EXERCISE BRIEF ▸
Output, word for word, part of the passage on capital punishment: begin at the words "But capital punishment" and stop after the words "was a gallows.".

But capital punishment is not what it used to be, when the gallows was a scene of commerce and merriment. Seventeenth-century England, whence comes so much of our law and culture, hanged evil-doers with the enthusiasm of modern Texas. There's the story of the shipwrecked sailor of the time who was washed up on a distant shore after a storm at sea. He opened his eyes the next morning and the first thing he saw, on a hill far away, was a gallows.

"Thank G0D!" he cried. "I'm in a Christian country." Executions in civilized places are no longer public spectacles. Old Sparky, as death-row inmates once called the electric chair, has been put in the closet. "Riding the needle," as death-row inmates grimly call the lethal injection that replaced the rope and the electric chair, isn't thought to be as painless and humane as we were once so confidently told it was.

Stored data ▸
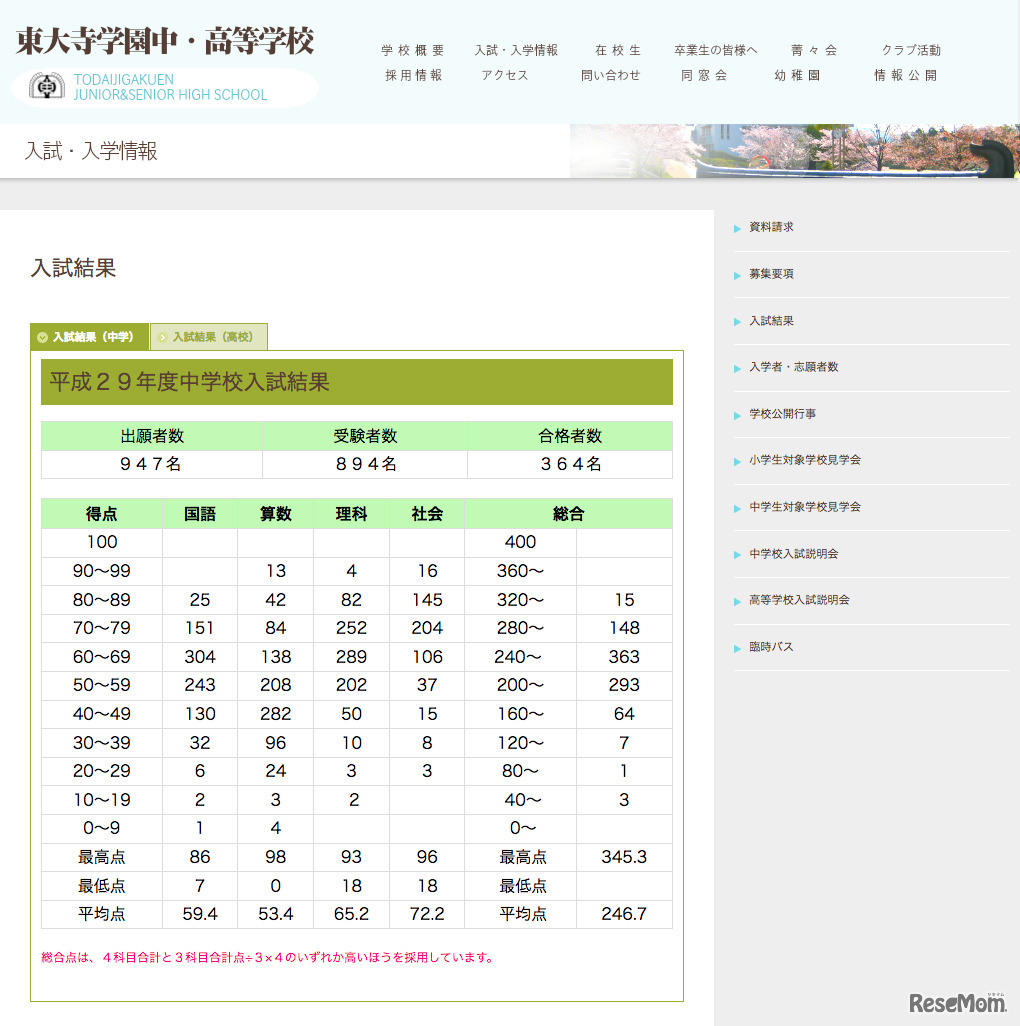This screenshot has height=1026, width=1020.
Task: Click the arrow icon beside 学校公開行事
Action: point(737,414)
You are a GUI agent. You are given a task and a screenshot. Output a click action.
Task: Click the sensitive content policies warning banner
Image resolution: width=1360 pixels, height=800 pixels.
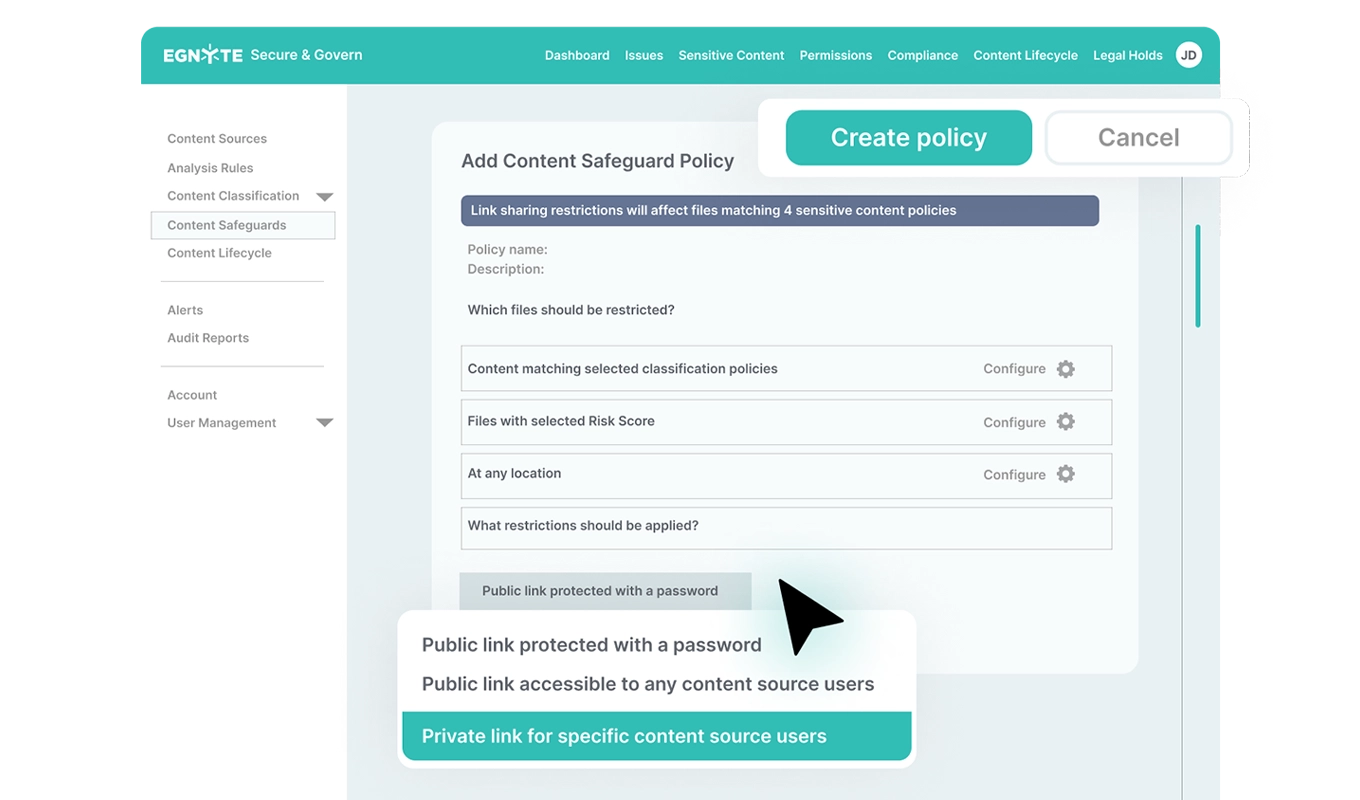tap(780, 210)
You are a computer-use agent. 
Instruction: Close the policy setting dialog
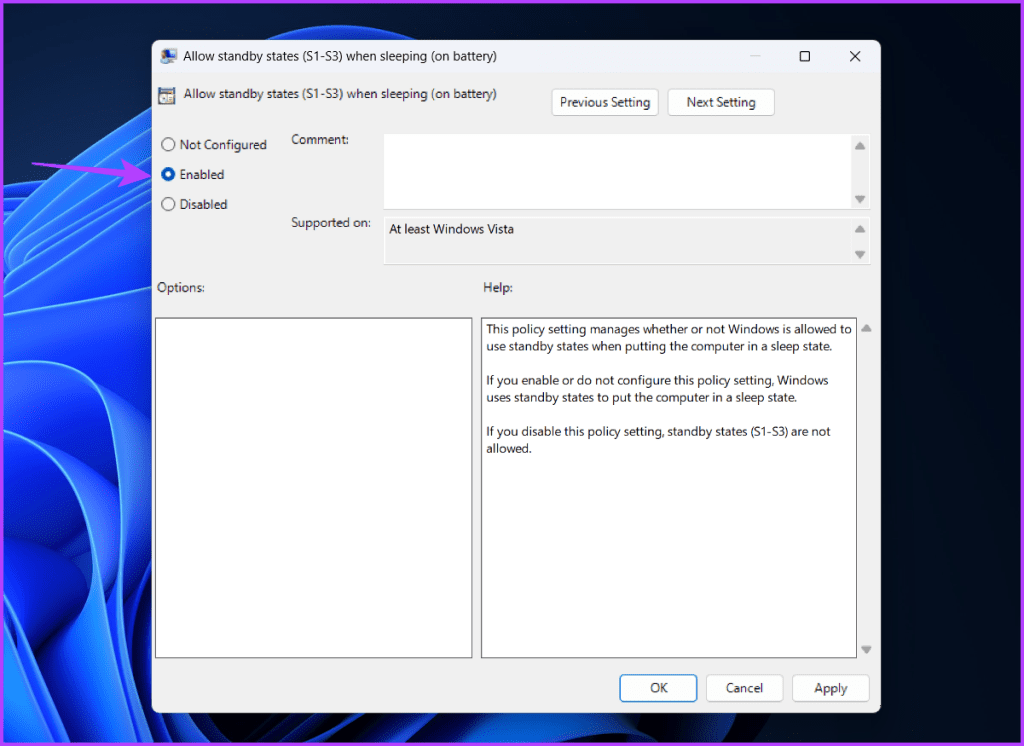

THE COMPLETED TASK ▸
But capital punishment is not what it used to be, when the gallows was a scene of commerce and merriment. Seventeenth-century England, whence comes so much of our law and culture, hanged evil-doers with the enthusiasm of modern Texas. There's the story of the shipwrecked sailor of the time who was washed up on a distant shore after a storm at sea. He opened his eyes the next morning and the first thing he saw, on a hill far away, was a gallows.